The dog returned two negative results for the virus but a different type of test conducted at the Australian Animal Health Laboratory in Victoria had confirmed the presence of Hendra antibodies.

"This means that at some point the dog has been exposed to the virus but to our knowledge has shown no signs of illness,'' Dr Symons said.

Fourteen horses have so far died in the outbreaks that have erupted across Queensland, from Cairns to the southwestern town of Chinchilla, and near Lismore and Coffs Harbour in NSW.

Dozens of people are being monitored for signs of ill health, but none has so far shown symptoms of the disease known to have killed four people since 1994. Only three have survived infection with Hendra.

Premier Anna Bligh said testing showed antibodies for the disease in the animal, although the dog appeared healthy.

It's thought the dog was on a property where one of the first of the recent cases was detected near Beaudesert in June.

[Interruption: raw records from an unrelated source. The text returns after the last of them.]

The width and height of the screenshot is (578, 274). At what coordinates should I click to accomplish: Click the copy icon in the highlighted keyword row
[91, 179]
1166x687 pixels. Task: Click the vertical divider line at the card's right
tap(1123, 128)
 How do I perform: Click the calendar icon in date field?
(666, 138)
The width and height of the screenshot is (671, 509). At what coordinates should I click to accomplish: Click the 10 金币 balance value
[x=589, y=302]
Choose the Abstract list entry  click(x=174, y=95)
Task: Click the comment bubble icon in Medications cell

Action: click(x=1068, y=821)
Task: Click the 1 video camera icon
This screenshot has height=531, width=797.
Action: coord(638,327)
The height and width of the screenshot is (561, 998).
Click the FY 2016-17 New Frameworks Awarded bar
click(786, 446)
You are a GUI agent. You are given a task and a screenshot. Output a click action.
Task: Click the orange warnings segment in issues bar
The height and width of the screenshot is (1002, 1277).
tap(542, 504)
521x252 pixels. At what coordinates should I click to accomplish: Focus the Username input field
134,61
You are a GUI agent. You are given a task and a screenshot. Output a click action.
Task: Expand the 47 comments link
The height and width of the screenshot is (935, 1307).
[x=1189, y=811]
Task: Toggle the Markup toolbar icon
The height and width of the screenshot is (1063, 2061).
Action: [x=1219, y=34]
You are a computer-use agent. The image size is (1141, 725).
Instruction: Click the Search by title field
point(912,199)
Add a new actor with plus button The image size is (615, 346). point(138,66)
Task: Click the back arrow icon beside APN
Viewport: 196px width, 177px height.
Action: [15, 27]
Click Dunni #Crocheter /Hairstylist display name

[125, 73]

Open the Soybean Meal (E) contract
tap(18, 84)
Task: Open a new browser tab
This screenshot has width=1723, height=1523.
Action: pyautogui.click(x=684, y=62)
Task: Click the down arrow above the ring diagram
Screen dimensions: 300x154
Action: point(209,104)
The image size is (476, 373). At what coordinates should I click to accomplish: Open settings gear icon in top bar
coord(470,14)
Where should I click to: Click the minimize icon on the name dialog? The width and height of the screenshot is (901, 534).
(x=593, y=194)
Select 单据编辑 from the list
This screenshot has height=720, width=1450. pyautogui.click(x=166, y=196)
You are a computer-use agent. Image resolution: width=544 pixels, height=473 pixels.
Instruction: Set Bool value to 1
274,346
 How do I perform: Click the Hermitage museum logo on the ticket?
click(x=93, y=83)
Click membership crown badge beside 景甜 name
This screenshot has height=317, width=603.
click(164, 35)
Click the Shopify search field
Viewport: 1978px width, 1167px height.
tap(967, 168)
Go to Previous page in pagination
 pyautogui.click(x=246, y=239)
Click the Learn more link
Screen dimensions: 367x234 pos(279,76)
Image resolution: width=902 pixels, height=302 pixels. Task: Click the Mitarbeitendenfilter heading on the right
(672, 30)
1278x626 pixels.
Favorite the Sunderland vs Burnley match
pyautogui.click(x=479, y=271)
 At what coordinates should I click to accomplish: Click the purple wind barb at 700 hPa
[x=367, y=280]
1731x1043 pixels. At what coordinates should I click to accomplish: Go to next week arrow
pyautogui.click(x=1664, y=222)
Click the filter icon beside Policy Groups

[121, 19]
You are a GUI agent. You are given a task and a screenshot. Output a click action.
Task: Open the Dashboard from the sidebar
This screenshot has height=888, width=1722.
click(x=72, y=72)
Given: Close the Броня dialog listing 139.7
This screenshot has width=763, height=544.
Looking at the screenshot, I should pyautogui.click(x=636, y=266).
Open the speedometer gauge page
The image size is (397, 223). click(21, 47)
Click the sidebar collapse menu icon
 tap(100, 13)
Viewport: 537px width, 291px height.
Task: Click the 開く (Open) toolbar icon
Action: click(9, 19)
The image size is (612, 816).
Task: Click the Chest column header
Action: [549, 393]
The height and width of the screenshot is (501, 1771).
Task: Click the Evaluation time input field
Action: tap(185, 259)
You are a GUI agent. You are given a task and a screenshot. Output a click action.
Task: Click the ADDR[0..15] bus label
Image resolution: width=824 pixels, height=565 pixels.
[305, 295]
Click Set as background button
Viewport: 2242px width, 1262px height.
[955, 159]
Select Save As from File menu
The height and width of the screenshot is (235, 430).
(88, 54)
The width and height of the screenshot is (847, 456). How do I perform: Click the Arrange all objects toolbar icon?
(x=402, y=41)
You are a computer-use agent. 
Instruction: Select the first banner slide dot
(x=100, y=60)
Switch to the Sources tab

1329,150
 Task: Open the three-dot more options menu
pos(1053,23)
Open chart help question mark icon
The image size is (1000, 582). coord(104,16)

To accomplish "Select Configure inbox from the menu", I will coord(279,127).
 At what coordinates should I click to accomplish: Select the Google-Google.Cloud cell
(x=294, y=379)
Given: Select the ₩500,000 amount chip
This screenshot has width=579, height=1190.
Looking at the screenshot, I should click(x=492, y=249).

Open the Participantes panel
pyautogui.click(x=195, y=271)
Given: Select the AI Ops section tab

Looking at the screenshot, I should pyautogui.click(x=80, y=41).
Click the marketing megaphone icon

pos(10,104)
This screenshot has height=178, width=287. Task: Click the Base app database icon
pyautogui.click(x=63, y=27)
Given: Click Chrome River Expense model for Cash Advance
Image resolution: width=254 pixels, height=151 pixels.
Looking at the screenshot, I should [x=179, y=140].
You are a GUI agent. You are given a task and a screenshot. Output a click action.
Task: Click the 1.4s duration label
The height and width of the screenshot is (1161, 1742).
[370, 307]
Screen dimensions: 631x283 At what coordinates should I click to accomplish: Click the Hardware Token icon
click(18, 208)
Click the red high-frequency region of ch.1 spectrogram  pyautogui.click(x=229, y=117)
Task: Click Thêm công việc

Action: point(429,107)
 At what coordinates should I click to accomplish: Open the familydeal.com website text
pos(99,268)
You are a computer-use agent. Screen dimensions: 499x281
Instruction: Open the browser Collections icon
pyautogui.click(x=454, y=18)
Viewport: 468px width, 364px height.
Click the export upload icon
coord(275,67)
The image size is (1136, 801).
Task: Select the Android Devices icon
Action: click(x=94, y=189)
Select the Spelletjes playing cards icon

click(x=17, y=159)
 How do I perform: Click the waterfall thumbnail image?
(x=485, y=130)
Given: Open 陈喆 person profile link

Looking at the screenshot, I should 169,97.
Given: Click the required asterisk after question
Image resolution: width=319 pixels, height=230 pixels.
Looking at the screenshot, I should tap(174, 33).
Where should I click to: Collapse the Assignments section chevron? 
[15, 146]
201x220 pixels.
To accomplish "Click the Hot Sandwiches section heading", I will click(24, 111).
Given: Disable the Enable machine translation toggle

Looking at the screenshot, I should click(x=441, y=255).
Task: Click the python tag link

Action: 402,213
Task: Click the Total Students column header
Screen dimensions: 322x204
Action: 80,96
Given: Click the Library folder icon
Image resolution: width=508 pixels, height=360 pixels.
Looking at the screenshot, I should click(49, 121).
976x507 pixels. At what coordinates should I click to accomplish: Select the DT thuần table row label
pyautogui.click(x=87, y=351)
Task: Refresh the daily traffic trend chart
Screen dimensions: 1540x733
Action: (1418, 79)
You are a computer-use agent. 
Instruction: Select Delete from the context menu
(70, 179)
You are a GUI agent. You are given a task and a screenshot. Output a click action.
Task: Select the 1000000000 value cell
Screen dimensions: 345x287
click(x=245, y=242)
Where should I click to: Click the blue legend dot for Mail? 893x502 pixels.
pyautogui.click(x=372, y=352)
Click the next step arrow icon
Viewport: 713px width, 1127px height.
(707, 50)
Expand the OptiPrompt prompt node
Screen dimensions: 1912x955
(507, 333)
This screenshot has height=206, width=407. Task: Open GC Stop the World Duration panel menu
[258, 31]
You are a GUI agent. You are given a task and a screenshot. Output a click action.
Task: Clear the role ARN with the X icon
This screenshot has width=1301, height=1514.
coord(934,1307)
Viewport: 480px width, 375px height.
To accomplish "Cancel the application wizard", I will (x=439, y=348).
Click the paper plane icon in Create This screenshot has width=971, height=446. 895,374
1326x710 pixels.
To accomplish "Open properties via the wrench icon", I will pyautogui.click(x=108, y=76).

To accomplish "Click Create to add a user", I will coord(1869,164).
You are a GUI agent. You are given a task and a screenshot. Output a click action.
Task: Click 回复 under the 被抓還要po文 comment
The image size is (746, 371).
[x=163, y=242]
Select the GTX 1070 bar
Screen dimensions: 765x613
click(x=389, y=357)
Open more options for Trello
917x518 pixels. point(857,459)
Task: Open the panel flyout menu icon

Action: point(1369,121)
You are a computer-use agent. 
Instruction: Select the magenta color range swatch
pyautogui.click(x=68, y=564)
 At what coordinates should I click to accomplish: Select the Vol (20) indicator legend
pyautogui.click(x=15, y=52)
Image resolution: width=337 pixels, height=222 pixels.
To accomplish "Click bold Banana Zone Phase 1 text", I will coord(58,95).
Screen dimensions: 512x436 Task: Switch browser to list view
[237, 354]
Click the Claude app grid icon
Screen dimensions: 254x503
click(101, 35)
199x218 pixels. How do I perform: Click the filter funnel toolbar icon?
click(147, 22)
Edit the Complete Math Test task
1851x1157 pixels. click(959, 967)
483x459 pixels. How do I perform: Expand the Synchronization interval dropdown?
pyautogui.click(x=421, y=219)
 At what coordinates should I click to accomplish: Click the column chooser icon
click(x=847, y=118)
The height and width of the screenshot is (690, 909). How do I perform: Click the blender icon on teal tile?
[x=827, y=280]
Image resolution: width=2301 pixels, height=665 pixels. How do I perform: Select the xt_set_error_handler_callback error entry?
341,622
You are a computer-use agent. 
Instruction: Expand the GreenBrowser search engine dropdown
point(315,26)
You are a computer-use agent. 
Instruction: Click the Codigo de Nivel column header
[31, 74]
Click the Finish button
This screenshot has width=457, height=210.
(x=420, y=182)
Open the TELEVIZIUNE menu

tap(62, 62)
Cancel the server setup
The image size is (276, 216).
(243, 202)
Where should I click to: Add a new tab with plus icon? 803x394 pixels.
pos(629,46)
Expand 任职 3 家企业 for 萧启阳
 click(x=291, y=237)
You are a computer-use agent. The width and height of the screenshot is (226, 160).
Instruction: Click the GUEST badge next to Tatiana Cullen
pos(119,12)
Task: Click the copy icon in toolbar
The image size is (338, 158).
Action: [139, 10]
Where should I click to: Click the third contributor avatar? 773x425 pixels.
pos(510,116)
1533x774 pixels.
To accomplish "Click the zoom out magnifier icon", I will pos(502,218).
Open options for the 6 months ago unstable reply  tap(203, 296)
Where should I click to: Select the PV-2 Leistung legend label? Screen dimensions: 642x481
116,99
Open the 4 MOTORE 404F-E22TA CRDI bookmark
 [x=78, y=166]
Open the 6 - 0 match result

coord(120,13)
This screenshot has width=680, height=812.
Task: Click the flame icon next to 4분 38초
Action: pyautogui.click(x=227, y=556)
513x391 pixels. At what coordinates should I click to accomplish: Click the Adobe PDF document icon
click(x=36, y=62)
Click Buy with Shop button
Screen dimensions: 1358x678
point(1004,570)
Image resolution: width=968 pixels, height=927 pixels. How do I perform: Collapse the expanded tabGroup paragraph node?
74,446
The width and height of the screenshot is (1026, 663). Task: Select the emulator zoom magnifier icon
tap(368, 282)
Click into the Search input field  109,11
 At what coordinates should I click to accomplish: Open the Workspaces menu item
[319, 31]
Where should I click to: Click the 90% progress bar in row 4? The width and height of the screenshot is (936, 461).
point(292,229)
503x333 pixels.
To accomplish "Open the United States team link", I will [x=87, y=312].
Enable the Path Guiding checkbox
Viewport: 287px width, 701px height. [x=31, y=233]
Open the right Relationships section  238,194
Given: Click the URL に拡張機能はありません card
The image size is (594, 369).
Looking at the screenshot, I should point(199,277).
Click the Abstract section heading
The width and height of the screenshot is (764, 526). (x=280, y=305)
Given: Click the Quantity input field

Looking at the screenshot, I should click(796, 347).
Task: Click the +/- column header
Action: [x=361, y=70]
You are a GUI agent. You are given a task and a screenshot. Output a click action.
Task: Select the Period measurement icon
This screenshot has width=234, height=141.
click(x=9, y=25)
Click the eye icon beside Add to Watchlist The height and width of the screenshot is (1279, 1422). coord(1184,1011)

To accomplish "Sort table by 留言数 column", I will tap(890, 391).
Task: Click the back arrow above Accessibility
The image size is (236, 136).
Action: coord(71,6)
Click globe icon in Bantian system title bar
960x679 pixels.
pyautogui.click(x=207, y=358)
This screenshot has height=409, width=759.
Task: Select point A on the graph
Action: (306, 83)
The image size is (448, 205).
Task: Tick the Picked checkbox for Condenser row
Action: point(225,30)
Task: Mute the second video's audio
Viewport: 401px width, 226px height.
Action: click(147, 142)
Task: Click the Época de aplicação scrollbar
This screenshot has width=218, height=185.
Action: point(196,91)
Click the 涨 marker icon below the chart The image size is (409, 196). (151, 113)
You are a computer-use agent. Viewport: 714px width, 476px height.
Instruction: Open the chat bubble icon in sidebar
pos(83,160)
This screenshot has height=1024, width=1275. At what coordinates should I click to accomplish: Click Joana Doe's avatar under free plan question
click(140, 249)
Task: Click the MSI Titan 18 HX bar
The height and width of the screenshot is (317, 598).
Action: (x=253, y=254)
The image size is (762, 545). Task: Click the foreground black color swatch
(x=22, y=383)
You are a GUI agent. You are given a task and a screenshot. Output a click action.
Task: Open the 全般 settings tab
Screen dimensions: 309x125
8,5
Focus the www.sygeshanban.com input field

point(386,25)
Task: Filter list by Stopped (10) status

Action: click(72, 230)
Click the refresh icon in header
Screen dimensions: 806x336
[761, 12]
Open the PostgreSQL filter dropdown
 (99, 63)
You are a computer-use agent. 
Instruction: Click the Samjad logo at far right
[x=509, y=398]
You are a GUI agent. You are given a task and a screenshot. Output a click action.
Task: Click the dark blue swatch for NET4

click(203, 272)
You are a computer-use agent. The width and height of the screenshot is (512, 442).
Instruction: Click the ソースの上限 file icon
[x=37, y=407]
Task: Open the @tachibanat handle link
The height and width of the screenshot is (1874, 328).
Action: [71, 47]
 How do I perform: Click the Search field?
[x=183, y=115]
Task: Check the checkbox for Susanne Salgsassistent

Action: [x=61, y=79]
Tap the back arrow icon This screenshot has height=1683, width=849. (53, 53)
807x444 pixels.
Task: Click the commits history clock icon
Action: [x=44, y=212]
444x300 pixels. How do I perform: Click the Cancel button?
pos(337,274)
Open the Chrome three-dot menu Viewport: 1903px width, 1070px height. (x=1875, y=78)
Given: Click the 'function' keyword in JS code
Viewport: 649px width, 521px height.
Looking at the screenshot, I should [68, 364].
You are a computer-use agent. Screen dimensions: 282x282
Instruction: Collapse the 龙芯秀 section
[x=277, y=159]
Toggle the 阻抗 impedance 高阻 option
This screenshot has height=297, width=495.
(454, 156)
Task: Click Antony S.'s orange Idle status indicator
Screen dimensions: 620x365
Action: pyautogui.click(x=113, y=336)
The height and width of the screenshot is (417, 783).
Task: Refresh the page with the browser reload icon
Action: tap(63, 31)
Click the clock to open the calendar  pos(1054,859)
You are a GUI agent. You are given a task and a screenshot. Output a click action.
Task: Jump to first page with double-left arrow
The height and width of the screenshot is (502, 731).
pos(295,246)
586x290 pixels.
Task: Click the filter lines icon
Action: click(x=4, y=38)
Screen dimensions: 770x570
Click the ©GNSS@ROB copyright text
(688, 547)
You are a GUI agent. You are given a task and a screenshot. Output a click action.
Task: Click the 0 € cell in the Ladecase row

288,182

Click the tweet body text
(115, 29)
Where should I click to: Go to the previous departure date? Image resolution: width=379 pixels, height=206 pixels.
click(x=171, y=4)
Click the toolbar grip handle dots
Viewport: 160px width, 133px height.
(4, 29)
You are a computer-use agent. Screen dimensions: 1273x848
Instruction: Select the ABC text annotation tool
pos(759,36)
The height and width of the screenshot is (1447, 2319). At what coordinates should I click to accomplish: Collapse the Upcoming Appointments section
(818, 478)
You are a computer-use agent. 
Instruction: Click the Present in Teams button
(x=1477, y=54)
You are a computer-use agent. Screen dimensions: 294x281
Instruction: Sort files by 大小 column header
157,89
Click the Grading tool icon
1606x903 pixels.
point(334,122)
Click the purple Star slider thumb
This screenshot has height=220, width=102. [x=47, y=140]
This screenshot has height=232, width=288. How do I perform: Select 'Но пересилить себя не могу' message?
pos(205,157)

"We've had confirmation that a dog on one of the properties that had a horse die of this disease has been confirmed positive," Ms Bligh told reporters in Brisbane on Tuesday

The remaining horses and dogs on this property are still being monitored daily and show no signs of illness. Biosecurity Queensland's policy is to test cats and dogs on properties where there are infected horses.

Tests on cats and dogs on 11 properties currently under quarantine in Queensland have turned up no other positive results.

Queensland's chief health officer Dr Jeannette Young said Queensland Health would speak with the property owners to see who may have had contact with the infected dog.